Stored entries:
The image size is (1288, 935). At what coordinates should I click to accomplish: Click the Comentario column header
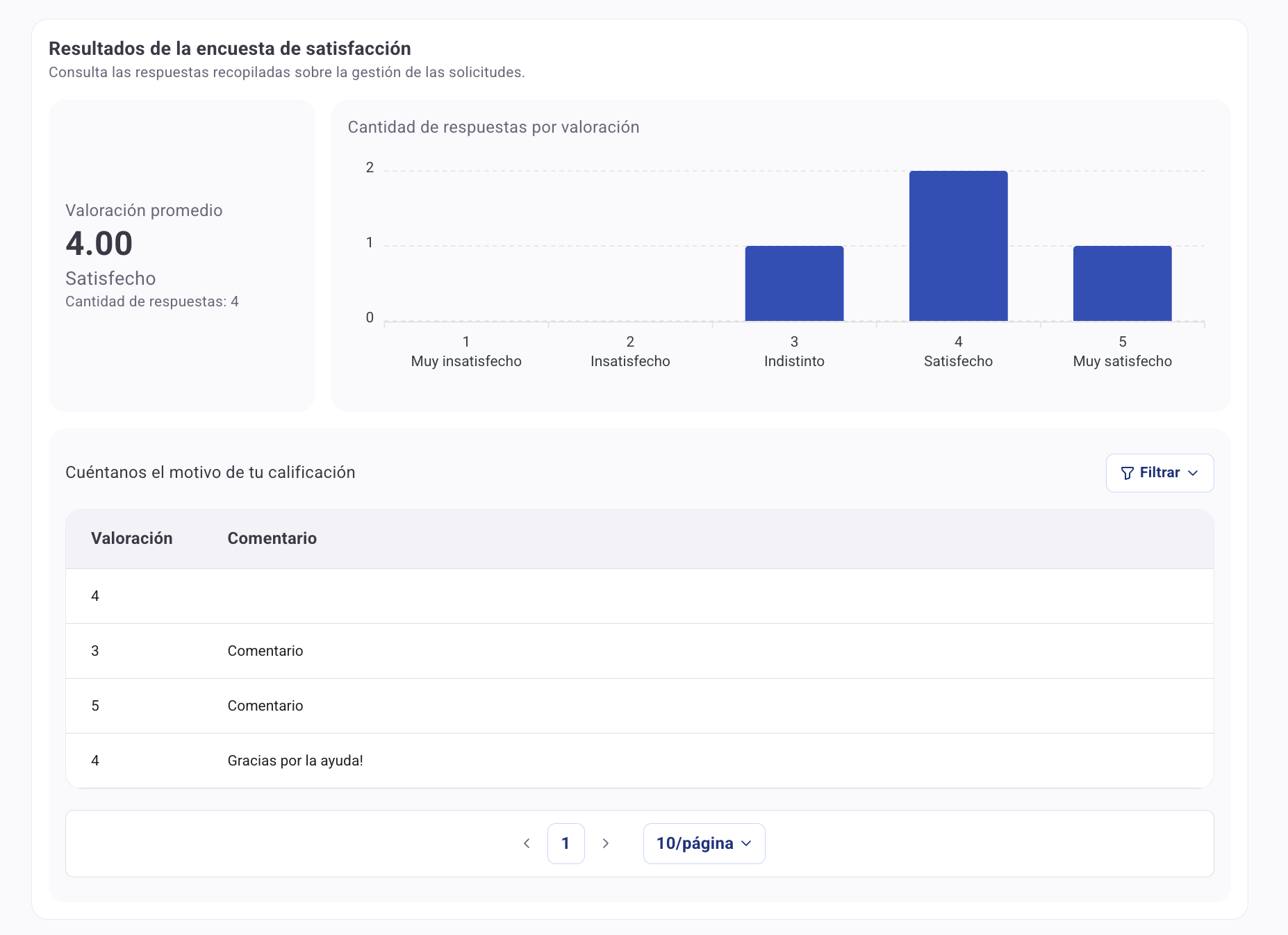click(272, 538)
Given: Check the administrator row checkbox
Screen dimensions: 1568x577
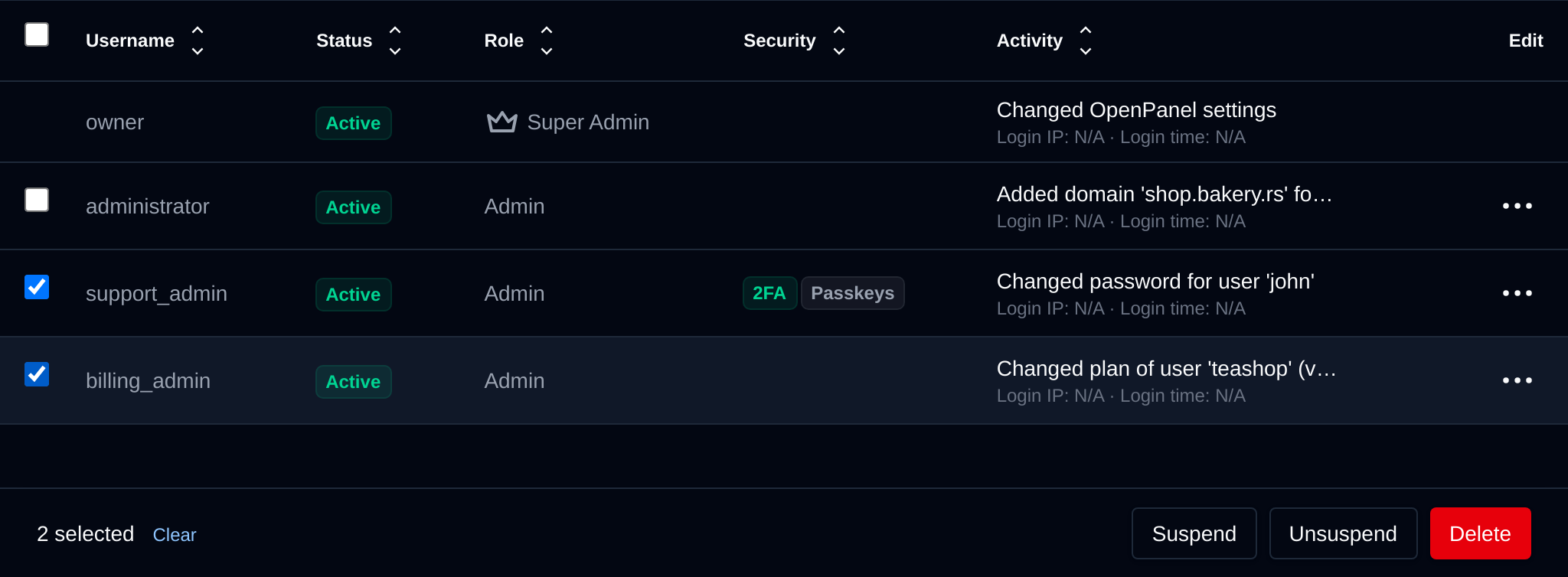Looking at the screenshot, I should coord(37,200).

WHAT TO PRODUCE →
For this exercise, transcribe the data exactly but without its pictures.

SOLUTION TO THIS TASK →
The image size is (1288, 935). At what coordinates should I click to accomplish: Click the Comentario column header
click(272, 538)
Given: Check the administrator row checkbox
Screen dimensions: 1568x577
Looking at the screenshot, I should coord(37,200).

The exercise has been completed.